Home » Skanska trials ‘industry-first’ low carbon concrete reinforcement

Skanska trials ‘industry-first’ low carbon concrete reinforcement

by Sion Geschwindt
Skanska trials basalt fibre for concrete reinforcement

A new type of low carbon reinforced concrete is being trialled on National Highways’ M42 Junction 6 improvement scheme – hailed as an ‘industry-first’.

The trial, led by Skanska, in partnership with the National Composites Centre and funded by National Highways (NH), compares traditional steel reinforced concrete with a low carbon concrete reinforced with basalt fibre.

According to Skanska, the combination of the low carbon concrete and the replacement of the steel with a lightweight composite reinforcement cuts embodied carbon by 50%.

Tarmac supplied two types of concrete for the trial: a mix comprising conventional blended cementitious material and a low carbon alternative mix incorporating an alkali activated cementitious material (AACM) in place of the cement.

Robert Gossling, head of commercial engineering at Tarmac, said: “Tarmac has developed new low carbon concrete technology and this trial is a great opportunity to collaborate with industry leading project partners to test its performance through an ideal, real-life application.

“Manufactured at a conventional concrete plant located close to the project and installed in exactly the same way as traditional materials, this new sustainable product delivers a carbon footprint up to 80% lower than a standard CEM I concrete.”

The basalt fibre reinforcement was supplied by Basalt Technologies, whose director Malcolm Newton explains: “Basalt is a lightweight composite material consuming 62% less CO2e than steel during its manufacture.

“It comprises a non-metallic inert material that does not corrode, making it more durable than steel.
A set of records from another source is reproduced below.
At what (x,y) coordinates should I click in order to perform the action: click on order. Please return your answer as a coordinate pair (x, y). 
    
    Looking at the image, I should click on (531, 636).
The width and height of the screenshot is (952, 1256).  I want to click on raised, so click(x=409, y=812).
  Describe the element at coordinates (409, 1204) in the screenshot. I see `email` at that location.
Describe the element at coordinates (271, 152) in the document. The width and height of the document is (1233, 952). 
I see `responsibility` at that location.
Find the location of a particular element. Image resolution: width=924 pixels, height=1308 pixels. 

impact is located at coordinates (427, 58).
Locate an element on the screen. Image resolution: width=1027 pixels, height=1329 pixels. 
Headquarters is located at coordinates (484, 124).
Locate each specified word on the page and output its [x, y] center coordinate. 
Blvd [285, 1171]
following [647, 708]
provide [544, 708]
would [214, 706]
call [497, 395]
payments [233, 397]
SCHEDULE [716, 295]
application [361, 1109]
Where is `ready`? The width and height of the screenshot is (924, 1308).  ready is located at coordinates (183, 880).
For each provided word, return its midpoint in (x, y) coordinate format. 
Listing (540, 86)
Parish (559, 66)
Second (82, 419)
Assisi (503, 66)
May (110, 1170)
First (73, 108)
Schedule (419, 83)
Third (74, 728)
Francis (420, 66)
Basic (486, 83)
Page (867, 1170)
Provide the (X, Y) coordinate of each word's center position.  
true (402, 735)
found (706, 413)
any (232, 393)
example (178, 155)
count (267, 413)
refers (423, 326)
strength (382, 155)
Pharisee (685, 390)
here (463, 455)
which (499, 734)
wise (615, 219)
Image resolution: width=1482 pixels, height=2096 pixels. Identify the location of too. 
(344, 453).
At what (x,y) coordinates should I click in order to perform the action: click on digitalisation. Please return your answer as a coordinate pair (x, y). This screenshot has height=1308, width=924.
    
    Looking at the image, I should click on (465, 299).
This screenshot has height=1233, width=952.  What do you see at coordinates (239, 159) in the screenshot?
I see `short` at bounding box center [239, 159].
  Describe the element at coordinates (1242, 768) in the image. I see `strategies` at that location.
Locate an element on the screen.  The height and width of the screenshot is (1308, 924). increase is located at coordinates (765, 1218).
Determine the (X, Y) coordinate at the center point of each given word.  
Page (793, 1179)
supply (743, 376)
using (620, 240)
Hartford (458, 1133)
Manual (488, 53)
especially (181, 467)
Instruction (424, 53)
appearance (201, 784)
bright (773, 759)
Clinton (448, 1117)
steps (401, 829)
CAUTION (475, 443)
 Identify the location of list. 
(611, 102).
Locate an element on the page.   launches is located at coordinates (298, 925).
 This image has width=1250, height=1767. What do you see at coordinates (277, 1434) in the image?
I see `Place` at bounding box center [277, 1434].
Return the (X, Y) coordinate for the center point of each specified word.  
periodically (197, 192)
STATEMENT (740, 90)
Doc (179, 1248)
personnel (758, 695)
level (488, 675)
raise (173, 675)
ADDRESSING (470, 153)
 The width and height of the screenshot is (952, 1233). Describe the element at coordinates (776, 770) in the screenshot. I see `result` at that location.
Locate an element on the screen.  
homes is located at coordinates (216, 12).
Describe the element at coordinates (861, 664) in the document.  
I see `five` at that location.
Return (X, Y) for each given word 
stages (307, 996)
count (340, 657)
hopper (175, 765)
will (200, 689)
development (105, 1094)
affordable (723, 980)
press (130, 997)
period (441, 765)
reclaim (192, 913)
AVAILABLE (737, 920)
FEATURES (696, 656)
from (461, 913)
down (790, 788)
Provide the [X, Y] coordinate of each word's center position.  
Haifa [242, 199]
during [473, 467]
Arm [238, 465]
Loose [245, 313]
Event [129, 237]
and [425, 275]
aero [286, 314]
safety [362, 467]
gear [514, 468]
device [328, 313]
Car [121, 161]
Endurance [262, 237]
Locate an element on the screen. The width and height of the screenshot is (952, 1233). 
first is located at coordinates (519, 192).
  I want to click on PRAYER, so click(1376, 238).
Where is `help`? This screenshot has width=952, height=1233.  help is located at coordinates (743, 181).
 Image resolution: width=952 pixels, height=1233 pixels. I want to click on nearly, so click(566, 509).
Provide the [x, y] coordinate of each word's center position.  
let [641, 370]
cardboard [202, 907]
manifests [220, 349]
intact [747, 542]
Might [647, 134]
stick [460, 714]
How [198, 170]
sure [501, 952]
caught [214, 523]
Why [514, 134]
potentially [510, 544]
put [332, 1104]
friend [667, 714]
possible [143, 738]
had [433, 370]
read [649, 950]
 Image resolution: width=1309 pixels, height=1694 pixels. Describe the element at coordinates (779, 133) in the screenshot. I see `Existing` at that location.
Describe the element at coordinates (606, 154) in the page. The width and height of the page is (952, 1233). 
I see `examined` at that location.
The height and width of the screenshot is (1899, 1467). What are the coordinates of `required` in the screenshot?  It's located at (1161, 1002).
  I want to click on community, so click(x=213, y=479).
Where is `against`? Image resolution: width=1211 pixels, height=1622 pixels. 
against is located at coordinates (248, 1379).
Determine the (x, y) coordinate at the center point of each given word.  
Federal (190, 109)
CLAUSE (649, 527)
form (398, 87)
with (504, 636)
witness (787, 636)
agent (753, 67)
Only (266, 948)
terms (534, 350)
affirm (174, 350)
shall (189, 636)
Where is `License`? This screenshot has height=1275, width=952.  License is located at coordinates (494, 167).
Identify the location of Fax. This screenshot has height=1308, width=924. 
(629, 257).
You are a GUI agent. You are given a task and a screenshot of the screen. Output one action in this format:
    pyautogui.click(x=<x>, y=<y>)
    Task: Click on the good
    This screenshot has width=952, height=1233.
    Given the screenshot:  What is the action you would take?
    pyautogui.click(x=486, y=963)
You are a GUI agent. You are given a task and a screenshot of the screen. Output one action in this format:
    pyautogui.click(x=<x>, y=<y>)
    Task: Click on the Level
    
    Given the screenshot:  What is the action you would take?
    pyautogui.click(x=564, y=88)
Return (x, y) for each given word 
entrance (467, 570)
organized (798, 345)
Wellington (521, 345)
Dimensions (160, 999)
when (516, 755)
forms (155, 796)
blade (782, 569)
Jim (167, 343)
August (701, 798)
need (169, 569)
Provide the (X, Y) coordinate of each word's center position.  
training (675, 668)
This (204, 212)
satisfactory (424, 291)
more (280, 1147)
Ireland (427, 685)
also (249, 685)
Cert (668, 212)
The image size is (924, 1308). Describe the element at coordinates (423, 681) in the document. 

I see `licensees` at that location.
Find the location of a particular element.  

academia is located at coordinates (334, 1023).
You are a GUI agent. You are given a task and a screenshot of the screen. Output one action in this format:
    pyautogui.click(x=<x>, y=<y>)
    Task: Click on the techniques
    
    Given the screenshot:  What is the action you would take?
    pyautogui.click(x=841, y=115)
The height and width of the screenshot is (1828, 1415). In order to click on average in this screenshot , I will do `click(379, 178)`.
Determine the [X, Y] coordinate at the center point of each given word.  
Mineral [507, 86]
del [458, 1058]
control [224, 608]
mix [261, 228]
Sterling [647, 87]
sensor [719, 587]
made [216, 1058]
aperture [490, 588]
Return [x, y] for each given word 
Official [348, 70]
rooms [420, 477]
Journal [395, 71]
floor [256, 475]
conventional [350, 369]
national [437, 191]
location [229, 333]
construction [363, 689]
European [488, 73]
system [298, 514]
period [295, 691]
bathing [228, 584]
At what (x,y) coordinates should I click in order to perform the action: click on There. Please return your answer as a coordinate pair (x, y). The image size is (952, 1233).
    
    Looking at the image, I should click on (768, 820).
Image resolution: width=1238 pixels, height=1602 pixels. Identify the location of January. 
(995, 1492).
Basalt Fibre reinforcement is also four to five times lighter than steel, making it safer to handle, fix and transport with fewer lorry movements.”

The trial is also expected to provide a better understanding of the impact of the use of these materials ahead of the proposed revision to Eurocode 2 standards that will include use of composites in the design of concrete structures. This is currently being developed.